Sampe di situ Peter menangis. Tanpa terasa mata saya juga berkaca-kaca. Saya menggenggam tangan Peter erat-erat untuk membantu menguatkan hatinya. Hebat banget omongan kakaknya Peter ini. Dia menggambarkan seluruh masalah dengan detil dan mengingatkan semua risiko yang harus dihadapi oleh Peter kalo bercerai.
Setelah berhasil menenangkan dirinya, Peter berkata dengan suara halus, "Jadi gue memutuskan untuk gak jadi bercerai, Bud."
Kali ini kami berdua terdiam cukup lama. Omongan Ronald begitu dahsyat. Gak ada satu pun celah yang bisa dibantah. Sambil menghela napas panjang, saya bertanya dengan suara hati-hati, "Terus urusan chattingan itu gimana?"

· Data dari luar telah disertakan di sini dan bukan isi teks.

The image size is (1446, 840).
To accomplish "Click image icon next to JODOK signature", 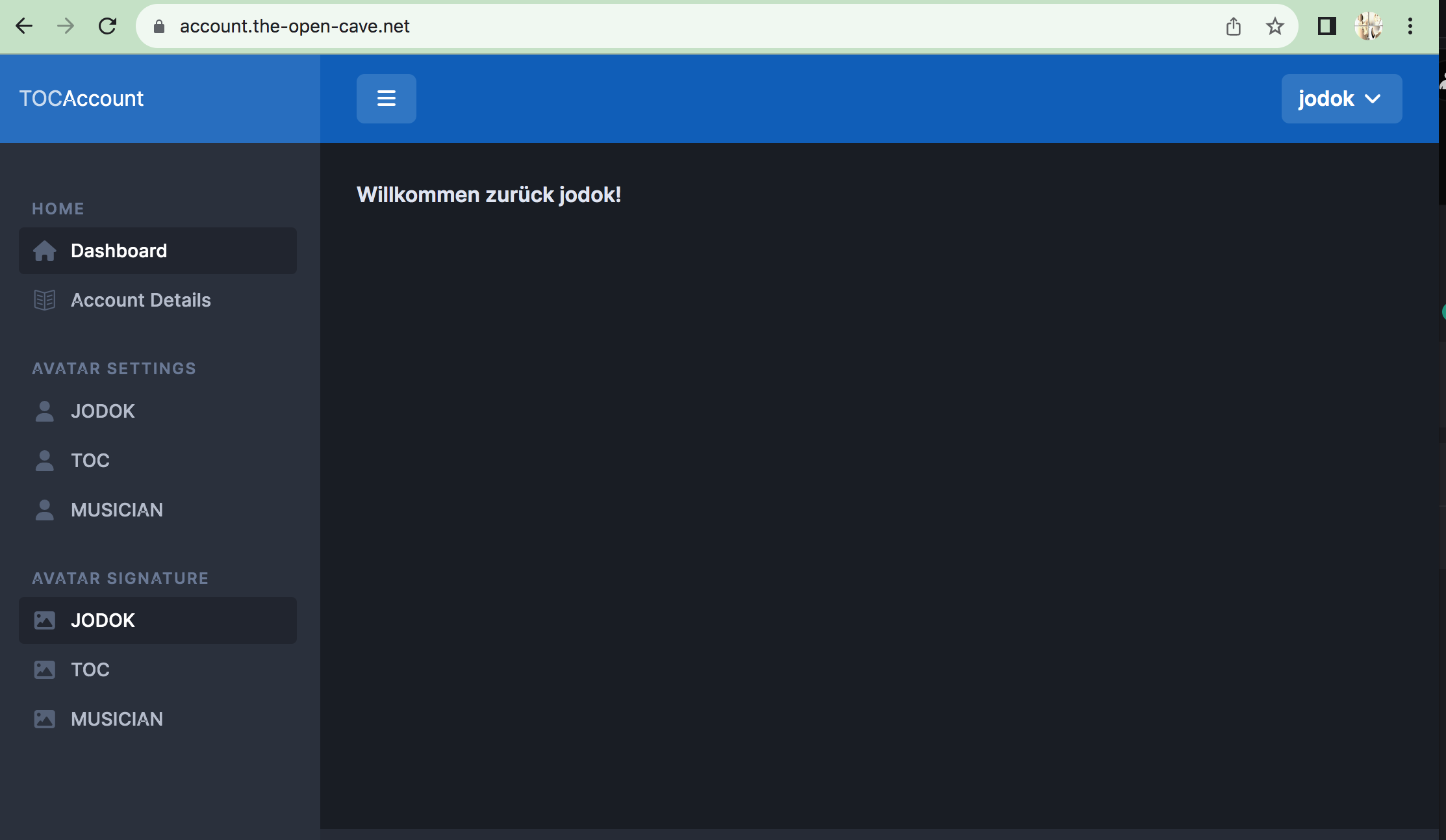I will coord(44,620).
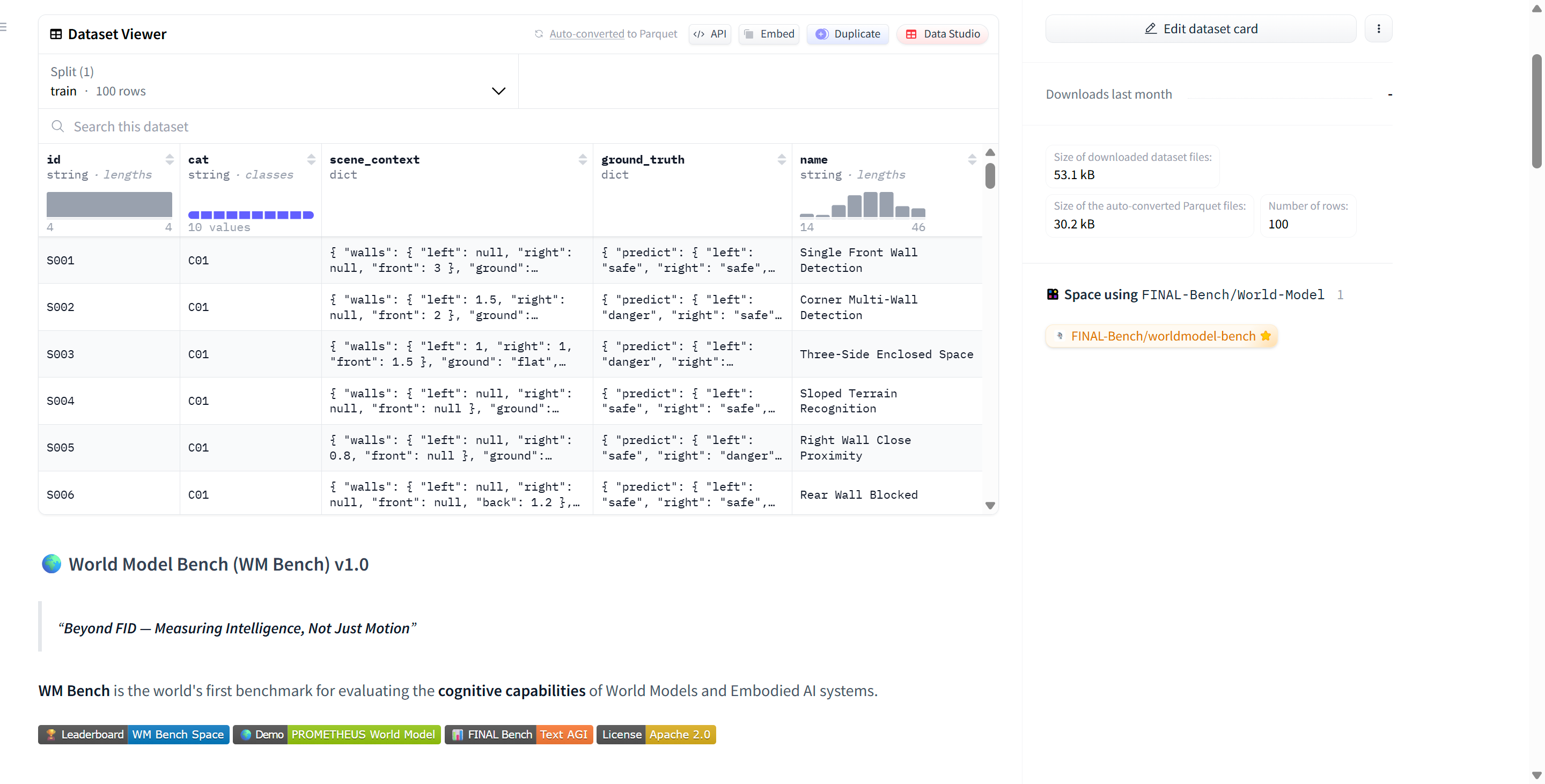Screen dimensions: 1545x784
Task: Expand the train split dropdown
Action: pyautogui.click(x=498, y=91)

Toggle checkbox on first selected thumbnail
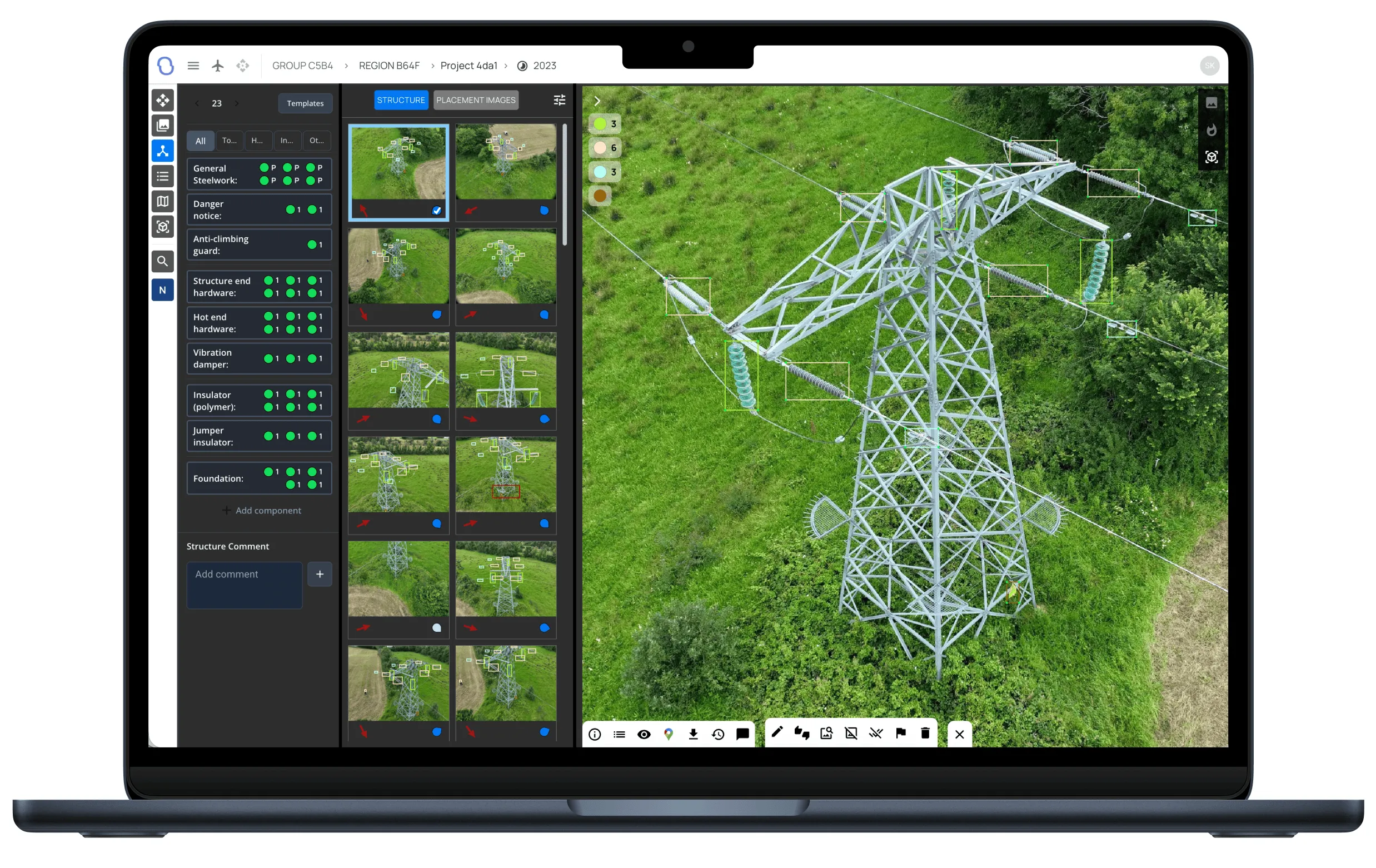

"Selama sikap Linda di rumah gak ada yang berubah, gue akan menutup mata. Gue anggap peristiwa itu gak pernah ada."
"Gue dukung apapun keputusan yang lo ambil." kata saya tersenyum sambil menggenggam tangannya makin erat.
"Kayaknya kopi udah gak cocok sekarang, Bud. Gimana kalo kita ngebir aja?" kata Peter sambil mengusap airmatanya.
"Setuju!!!" sahut saya langsung memanggi waiter dan memesan bir 2 pitcher.Â
Dalam kasus Peter, saya gak ada andil sama sekali dalam menyelamatkan kasusnya. Saya cuma ngedengerin curhat dia aja tanpa pernah ngasih input apapun. Namun, pertemuan dengan Peter membuat saya mendapatkan hikmah yang luar biasa. Nasihat Ronald untuk Peter buat saya sangat bermanfaat dan menjadi bekal saya jika menghadapi masalah serupa.
Betul kata orang bahwa Tuhan telah memberikan kita mulut dan telinga. Ketika membuka mulut, kita memberi ilmu. Ketika mendengarkan, kita mendapat ilmu. Kenapa Tuhan memberikan 2 telinga dan 1 mulut? Secara simbolik Tuhan ingin mengajarkan bahwa kita harus mendengarkan dua kali lebih banyak daripada berbicara.